--- START ---
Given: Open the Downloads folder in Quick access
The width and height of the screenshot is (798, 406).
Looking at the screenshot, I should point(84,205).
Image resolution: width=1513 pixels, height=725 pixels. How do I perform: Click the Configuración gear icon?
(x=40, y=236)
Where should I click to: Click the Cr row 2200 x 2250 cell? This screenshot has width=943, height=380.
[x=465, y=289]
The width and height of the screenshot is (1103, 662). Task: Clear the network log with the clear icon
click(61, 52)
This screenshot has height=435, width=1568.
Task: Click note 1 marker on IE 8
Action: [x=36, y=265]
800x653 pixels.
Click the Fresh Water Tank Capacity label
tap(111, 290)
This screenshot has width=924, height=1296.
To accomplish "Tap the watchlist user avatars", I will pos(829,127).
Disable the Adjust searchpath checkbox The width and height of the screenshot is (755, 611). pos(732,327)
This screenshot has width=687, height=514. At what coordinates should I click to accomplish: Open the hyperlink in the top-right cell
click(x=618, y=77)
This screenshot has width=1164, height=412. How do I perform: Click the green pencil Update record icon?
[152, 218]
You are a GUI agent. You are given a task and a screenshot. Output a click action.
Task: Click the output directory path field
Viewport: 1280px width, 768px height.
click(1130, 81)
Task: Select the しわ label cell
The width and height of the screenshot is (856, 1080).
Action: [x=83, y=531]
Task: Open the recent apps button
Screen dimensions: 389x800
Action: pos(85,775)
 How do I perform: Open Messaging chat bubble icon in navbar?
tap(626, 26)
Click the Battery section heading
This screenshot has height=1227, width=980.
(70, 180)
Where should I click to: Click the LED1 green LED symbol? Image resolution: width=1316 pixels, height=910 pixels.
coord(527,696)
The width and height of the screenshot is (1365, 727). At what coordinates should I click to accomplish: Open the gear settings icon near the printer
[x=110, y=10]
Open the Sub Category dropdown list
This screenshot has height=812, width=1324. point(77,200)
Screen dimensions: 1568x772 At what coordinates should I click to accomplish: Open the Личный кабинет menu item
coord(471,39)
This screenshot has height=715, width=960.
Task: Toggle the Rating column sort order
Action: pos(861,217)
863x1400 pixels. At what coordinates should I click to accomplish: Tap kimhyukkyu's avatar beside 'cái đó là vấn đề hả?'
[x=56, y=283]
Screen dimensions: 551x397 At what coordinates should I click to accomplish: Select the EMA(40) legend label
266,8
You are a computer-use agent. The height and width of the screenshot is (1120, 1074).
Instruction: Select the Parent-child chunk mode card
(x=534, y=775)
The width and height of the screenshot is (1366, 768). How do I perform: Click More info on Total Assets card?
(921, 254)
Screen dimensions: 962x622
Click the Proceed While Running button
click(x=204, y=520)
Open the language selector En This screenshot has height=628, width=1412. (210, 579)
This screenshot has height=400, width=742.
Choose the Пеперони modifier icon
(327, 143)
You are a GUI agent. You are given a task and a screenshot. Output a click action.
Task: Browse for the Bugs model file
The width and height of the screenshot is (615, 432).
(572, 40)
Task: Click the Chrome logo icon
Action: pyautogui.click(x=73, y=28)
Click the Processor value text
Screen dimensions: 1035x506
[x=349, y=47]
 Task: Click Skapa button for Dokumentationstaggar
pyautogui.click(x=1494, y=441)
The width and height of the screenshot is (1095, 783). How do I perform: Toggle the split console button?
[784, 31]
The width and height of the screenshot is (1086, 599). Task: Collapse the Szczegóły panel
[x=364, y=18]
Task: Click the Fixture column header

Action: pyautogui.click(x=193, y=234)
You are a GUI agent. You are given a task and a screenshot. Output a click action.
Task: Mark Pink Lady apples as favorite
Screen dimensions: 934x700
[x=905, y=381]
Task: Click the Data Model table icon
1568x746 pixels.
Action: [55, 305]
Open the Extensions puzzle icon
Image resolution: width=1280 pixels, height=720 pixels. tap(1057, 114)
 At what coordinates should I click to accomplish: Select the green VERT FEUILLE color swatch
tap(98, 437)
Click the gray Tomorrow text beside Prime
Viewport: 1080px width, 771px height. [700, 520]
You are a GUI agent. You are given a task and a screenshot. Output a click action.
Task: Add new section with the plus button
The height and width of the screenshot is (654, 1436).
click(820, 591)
--- END ---
GOAL OF THE EXERCISE: Your job is to give the listing again exactly as it was written.

EXERCISE RESULT:
Given: Open the Downloads folder in Quick access
The width and height of the screenshot is (798, 406).
Looking at the screenshot, I should point(84,205).
Image resolution: width=1513 pixels, height=725 pixels. How do I perform: Click the Configuración gear icon?
(x=40, y=236)
Where should I click to: Click the Cr row 2200 x 2250 cell? This screenshot has width=943, height=380.
[x=465, y=289]
The width and height of the screenshot is (1103, 662). Task: Clear the network log with the clear icon
click(61, 52)
This screenshot has height=435, width=1568.
Task: Click note 1 marker on IE 8
Action: [x=36, y=265]
800x653 pixels.
Click the Fresh Water Tank Capacity label
tap(111, 290)
This screenshot has width=924, height=1296.
To accomplish "Tap the watchlist user avatars", I will pos(829,127).
Disable the Adjust searchpath checkbox The width and height of the screenshot is (755, 611). pos(732,327)
This screenshot has width=687, height=514. At what coordinates should I click to accomplish: Open the hyperlink in the top-right cell
click(x=618, y=77)
This screenshot has width=1164, height=412. How do I perform: Click the green pencil Update record icon?
[152, 218]
You are a GUI agent. You are given a task and a screenshot. Output a click action.
Task: Click the output directory path field
Viewport: 1280px width, 768px height.
click(1130, 81)
Task: Select the しわ label cell
The width and height of the screenshot is (856, 1080).
Action: [x=83, y=531]
Task: Open the recent apps button
Screen dimensions: 389x800
Action: pos(85,775)
 How do I perform: Open Messaging chat bubble icon in navbar?
tap(626, 26)
Click the Battery section heading
This screenshot has height=1227, width=980.
(70, 180)
Where should I click to: Click the LED1 green LED symbol? Image resolution: width=1316 pixels, height=910 pixels.
coord(527,696)
The width and height of the screenshot is (1365, 727). At what coordinates should I click to accomplish: Open the gear settings icon near the printer
[x=110, y=10]
Open the Sub Category dropdown list
This screenshot has height=812, width=1324. point(77,200)
Screen dimensions: 1568x772 At what coordinates should I click to accomplish: Open the Личный кабинет menu item
coord(471,39)
This screenshot has height=715, width=960.
Task: Toggle the Rating column sort order
Action: pos(861,217)
863x1400 pixels. At what coordinates should I click to accomplish: Tap kimhyukkyu's avatar beside 'cái đó là vấn đề hả?'
[x=56, y=283]
Screen dimensions: 551x397 At what coordinates should I click to accomplish: Select the EMA(40) legend label
266,8
You are a computer-use agent. The height and width of the screenshot is (1120, 1074).
Instruction: Select the Parent-child chunk mode card
(x=534, y=775)
The width and height of the screenshot is (1366, 768). How do I perform: Click More info on Total Assets card?
(921, 254)
Screen dimensions: 962x622
Click the Proceed While Running button
click(x=204, y=520)
Open the language selector En This screenshot has height=628, width=1412. (210, 579)
This screenshot has height=400, width=742.
Choose the Пеперони modifier icon
(327, 143)
You are a GUI agent. You are given a task and a screenshot. Output a click action.
Task: Browse for the Bugs model file
The width and height of the screenshot is (615, 432).
(572, 40)
Task: Click the Chrome logo icon
Action: pyautogui.click(x=73, y=28)
Click the Processor value text
Screen dimensions: 1035x506
[x=349, y=47]
 Task: Click Skapa button for Dokumentationstaggar
pyautogui.click(x=1494, y=441)
The width and height of the screenshot is (1095, 783). How do I perform: Toggle the split console button?
[784, 31]
The width and height of the screenshot is (1086, 599). Task: Collapse the Szczegóły panel
[x=364, y=18]
Task: Click the Fixture column header

Action: pyautogui.click(x=193, y=234)
You are a GUI agent. You are given a task and a screenshot. Output a click action.
Task: Mark Pink Lady apples as favorite
Screen dimensions: 934x700
[x=905, y=381]
Task: Click the Data Model table icon
1568x746 pixels.
Action: [55, 305]
Open the Extensions puzzle icon
Image resolution: width=1280 pixels, height=720 pixels. tap(1057, 114)
 At what coordinates should I click to accomplish: Select the green VERT FEUILLE color swatch
tap(98, 437)
Click the gray Tomorrow text beside Prime
Viewport: 1080px width, 771px height. [700, 520]
You are a GUI agent. You are given a task and a screenshot. Output a click action.
Task: Add new section with the plus button
The height and width of the screenshot is (654, 1436).
click(820, 591)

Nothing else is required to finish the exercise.